▶ **EXCERPTED TEXT**:
·····
Detailed ATAC-seq analysis procedures with code.
- Alignment
Alignment was performed using BWA mem package (bwa/0.7.15/gcc.4.4.7) and only uniquely aligned reads were used in the analysis. Alignment.sh has the code used in this study. The chr.bed is the list of each canonical chromosome length.
- Peak-calling
Peak-calling was performed following the original ATAC-seq protocol [10.1038/nmeth.2688 ] using macs2 (MACS2/2.1.0-update/python.2.7.8) on the shifted read1. Peak_call.sh has the code used in this study.
- Down-sampling
Based on the number of reads in peaks (NPR), we calculated down-sampling factor. Down_sampling.sh has the code used in this study.
Down-sampling factor = NRP of the sample / mean NRP of all samples
If the factor is greater than 1, we used one as the down-sampling factor.
- Second round peak-calling.
We re-performed peak-calling on the down-sampled bam files using same parameters in step. Peak_call.sh has the code used in this study.
- Irreproducible Discovery Rate (IDR)
·····
▶ **Collected data entries**:
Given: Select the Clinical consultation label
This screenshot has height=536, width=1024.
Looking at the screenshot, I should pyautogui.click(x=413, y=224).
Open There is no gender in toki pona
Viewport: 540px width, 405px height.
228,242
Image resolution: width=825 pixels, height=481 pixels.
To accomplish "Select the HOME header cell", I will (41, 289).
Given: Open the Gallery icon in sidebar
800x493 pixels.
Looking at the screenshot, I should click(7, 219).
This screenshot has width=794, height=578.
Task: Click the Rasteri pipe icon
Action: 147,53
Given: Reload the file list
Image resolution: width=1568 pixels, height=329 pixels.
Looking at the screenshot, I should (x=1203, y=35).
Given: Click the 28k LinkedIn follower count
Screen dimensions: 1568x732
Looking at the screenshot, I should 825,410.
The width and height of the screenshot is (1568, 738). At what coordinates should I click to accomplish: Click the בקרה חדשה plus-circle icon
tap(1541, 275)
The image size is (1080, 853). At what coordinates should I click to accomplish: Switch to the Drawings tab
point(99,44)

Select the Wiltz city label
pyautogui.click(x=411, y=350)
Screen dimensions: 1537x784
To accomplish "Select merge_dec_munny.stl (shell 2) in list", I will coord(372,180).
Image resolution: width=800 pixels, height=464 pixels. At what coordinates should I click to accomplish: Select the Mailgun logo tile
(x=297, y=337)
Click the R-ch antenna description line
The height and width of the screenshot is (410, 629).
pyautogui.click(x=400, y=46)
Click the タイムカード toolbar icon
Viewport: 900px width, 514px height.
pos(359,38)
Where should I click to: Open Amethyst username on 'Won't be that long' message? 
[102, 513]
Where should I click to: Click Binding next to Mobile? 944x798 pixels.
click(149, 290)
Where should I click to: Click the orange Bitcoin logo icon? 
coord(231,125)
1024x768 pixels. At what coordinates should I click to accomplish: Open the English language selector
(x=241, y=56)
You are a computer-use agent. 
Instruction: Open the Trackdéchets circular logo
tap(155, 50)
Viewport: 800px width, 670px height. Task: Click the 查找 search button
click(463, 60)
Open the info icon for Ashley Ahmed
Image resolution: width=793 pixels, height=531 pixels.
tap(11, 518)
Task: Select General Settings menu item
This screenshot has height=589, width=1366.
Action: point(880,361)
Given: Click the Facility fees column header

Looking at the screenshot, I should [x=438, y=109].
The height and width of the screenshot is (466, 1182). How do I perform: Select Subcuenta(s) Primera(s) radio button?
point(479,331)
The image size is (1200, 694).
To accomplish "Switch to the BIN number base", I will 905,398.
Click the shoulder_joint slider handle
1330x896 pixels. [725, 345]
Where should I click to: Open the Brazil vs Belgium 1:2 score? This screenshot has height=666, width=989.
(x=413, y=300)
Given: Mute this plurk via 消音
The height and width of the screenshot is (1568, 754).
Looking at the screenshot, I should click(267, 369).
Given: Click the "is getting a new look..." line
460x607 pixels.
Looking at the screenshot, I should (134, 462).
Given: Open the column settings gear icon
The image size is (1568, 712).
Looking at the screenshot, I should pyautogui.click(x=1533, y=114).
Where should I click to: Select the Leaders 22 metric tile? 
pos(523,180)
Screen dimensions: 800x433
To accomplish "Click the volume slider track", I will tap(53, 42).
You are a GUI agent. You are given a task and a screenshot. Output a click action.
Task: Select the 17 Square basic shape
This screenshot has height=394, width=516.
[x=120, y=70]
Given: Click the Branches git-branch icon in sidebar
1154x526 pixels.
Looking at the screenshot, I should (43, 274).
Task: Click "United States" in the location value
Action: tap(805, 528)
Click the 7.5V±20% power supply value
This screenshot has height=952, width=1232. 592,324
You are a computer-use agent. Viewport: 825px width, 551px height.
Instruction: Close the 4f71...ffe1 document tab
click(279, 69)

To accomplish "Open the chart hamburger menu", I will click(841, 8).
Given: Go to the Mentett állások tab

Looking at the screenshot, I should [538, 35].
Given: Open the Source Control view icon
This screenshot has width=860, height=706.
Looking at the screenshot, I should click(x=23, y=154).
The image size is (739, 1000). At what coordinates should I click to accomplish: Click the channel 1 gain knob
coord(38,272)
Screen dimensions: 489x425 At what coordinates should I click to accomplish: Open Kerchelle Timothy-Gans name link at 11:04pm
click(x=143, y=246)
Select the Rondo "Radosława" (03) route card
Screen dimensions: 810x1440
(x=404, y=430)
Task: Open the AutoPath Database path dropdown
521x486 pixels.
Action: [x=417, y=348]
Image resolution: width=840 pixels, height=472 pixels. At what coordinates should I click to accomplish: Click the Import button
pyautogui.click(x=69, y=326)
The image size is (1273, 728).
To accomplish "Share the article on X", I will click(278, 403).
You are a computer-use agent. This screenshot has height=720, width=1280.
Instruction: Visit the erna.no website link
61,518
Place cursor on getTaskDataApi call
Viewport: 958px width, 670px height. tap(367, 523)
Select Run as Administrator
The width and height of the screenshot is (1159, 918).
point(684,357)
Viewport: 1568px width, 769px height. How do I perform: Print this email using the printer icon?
·····
▶ **TASK SET**:
- a) Answer these questions from the ATAC-seq analysis procedures:
(i) Which package was used for alignment?
(ii) Which reads was the first peak-calling run on?
(iii) What value was used as the down-sampling factor when the calculated factor was greater than 1?
- b) Retype the part of the ATAC-seq analysis procedures that runs from "- Peak-calling" down to "step. Peak_call.sh has the code used in this study.".
- c) Continue the ATAC-seq analysis procedures from the point where the text ends.

▶ **PER-TASK ANSWERS**:
- a)
(i) BWA mem (bwa/0.7.15/gcc.4.4.7)
(ii) The shifted read1
(iii) One

- b)
- Peak-calling
Peak-calling was performed following the original ATAC-seq protocol [10.1038/nmeth.2688 ] using macs2 (MACS2/2.1.0-update/python.2.7.8) on the shifted read1. Peak_call.sh has the code used in this study.
- Down-sampling
Based on the number of reads in peaks (NPR), we calculated down-sampling factor. Down_sampling.sh has the code used in this study.
Down-sampling factor = NRP of the sample / mean NRP of all samples
If the factor is greater than 1, we used one as the down-sampling factor.
- Second round peak-calling.
We re-performed peak-calling on the down-sampled bam files using same parameters in step. Peak_call.sh has the code used in this study.

- c)
IDR was calculated with idr (idr/2.0.2/python.3.4.1-atlas-3.11.30). The obtained peaks were merged with bedtools merge function (bedtools2/2.26.0/gcc.4.4.7). We used 0.05 as the threshold. IDR_cal.sh has the code used in this study. Data quality
We performed QC on the obtained reads with the ChIPQC Bioconductor package. We obtained 180589 to 310212 peaks at FDR<0.05 (average=229,639, standard deviation=44,830). QC_analysis.rmd has the code used in this study.
2019 Mar 11 Added
For nucRNA-seq analysis
We performed 100 bp paired-end sequencing using the Illumina HiSeq 4000 instrument. We obtained 39 to 42 million paired reads per sample (mean=41,290,882 and standard deviation=1,428,555)
Alignment We used STAR to align the reference genome (mm10) with GENCODE version m11 annotation.
Differentially expressed gene The gene expression status was analyzed with DESeq2.